3/2019
vol. 51
List do Redakcji
Cardiac implantable electronic device discharge during intrathoracic tumour radiofrequency ablation
- Beth Israel Deaconess Medical Center, Department of Anesthesia Critical Care, and Pain Medicine, Harvard Medical School, Boston, MA, USA
- Georgetown University School of Medicine, Washington, DC, USA
- Valley Anesthesiology and Pain Consultants, Phoenix, AZ, USA
- Creighton University School of Medicine, Department of Anesthesia, Omaha, NE, USA
- University of Arizona College of Medicine-Phoenix, Department of Anesthesia, Phoenix, AZ , USA
Anestezjologia Intensywna Terapia 2019; 51, 3: 254–257
Data publikacji online: 2019/08/30
Pobierz cytowanie
Dear Editor,
Techniques like radiofrequency (RF) ablation are emerging as new developments in the treatment and palliation of cancer. Cardiovascular implantable electronic devices (CIEDs) are increasingly used as treatment for the prevention of sudden cardiac death in the same patient population. CIEDs are indicated for primary prevention of sudden cardiac death in patients with prior myocardial infarction or systolic heart failure combined with decreased left ventricular ejection fraction. The devices are also indicated as secondary prevention for patients with documented cardiac arrest from sustained ventricular tachycardia or ventricular fibrillation. In many cases, a CIED is used as the first-line prophylactic therapy in patients demonstrating marked ventricular dysfunction [1]. CIEDs are permanent devices which utilise several lead options to promptly correct a patient’s aberrant rate or rhythm [2].

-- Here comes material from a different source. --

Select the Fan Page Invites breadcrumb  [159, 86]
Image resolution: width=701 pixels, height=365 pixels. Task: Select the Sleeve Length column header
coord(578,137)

Patients with CIEDs, however, are at a surgical risk due to procedural electromagnetic interference (EMI) of intraoperative devices [3]. CIEDs may detect EMI causing disruption of the device and resulting in the delivery of an inappropriate shock [4]. In pacemaker dependent patients, EMI may prevent the CIED from sensing asystole. Numerous studies and case reports suggest that RF ablation procedures are associated with a risk of EMI and may cause severe adverse outcomes. Here we present a case of a palliative tumour RF procedure in a patient with a CIED that resulted in an inappropriate delivery of a defibrillating shock. We also present a review of literature of similar cases previously reported.
CASE PRESENTATION
B.C. is a 62-year-old male with history significant for diabetes, paroxysmal atrial fibrillation, hypertrophic cardiomyopathy with moderate systolic dysfunction and diminished diastolic dysfunction, as well as prior ventricular tachycardia status post a single-chamber implantable cardioverter-defibrillator placed seven years prior. The patient presented for RF ablation of a right apical lung mass secondary to metastasis of pancreatic cancer. Preoperatively, his CIED was not interrogated nor deactivated. Following induction of general anaesthesia and onset of RF, ventricular bigeminy was noted on ECG; however, the patient remained haemodynamically stable. The patient was noted to experience a body convulsion; activation of the automated implantable cardioverter-defibrillator (AICD) was suspected and a magnet was placed over the device. No subsequent complications were noted. Upon postoperative interrogation of the AICD, it was noted that a 25J shock was delivered following two episodes of noise reservation and an episode of ventricular fibrillation at 292 bpm occurred, lasting one minute. The electrocardiologist deduced that the shock was delivered for suspected ventricular fibrillation, probably an artefact from the radiofrequency device. Post-surgical interrogation of the device also demonstrated normal function with acceptable lead measurements and battery status.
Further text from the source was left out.